L’amore per il nuovo che ci ha insegnato Eco

Sandro Veronesi ricorda l’incontro con lo scrittore, appena quattro mesi fa, ma sente che presto dalla sua scomparsa potrà nascere una grande impresa

di Sandro Veronesi, corriere.it, 11 marzo 2016

Ho commesso una grande ingenuità: quattro mesi fa mi sono affezionato a una persona di 84 anni. Non solo ci sono entrato in società per fondare una nuova casa editrice, non solo mi sono sentito protetto dalla sua sapienza e dalla sua erudizione: mi ci sono proprio affezionato. Non mi sono reso conto che mia madre è morta a 78 anni e mio padre a 81, e ho fantasticato su quante occasioni questa nuova amicizia avrebbe potuto generare — di fare, di imparare, di divertirsi insieme. Non ho minimamente pensato che potesse morire — anzi, per essere sincero, non ho proprio pensato che fosse vecchio. Il suo whisky a mezzogiorno, il suo spirito fulminante, il suo amore per il paradosso, la sua curiosità d’adolescente, mi hanno ingannato, facendomi credere d’aver trovato un nuovo, formidabile compagno di strada per tanti anni a venire. Così, adesso che è mancato all’improvviso mi sembra di averlo perso due volte: una insieme a tutto il mondo, l’altra io solo — e non so dire quale delle due perdite sia più grave.

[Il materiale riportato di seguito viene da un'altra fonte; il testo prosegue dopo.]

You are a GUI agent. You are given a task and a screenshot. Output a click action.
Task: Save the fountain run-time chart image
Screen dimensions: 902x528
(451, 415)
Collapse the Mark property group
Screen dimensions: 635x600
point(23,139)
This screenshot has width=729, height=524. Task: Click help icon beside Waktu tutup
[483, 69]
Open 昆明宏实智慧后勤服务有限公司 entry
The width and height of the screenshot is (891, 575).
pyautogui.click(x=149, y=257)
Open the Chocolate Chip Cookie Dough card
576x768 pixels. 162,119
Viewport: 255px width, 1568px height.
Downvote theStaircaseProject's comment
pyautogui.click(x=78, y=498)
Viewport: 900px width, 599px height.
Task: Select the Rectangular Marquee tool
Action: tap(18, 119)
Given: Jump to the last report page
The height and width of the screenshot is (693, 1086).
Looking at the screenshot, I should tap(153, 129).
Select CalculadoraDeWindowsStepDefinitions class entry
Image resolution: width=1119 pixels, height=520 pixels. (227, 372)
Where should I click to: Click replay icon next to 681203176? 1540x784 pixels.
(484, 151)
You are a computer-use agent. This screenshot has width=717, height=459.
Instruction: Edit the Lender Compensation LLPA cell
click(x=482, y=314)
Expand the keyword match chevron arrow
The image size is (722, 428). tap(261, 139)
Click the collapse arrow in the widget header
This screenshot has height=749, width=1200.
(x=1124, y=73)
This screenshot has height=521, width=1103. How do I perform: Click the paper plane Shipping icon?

Però, come sarebbe piaciuto a lui, trovo nei libri una consolazione. Non soltanto nei suoi — che restano, e ancora molto ho da leggere di tutto ciò che ha scritto: nei libri degli altri. In un libro, in particolare, anzi in un brevissimo scritto che compare all’interno di un’opera monumentale, talmente breve che rischia di passare inosservato. È il 1915. Sigmund Freud consegna un testo per un volume collettaneo commissionato da un’associazione goethiana di Berlino. Il titolo di questo testo è «Vergänglichkeit», cioè «Caducità» (oggi sta nel volume ottavo delle sue Opere Complete, Boringhieri, Torino, 1989, pagine 173-176).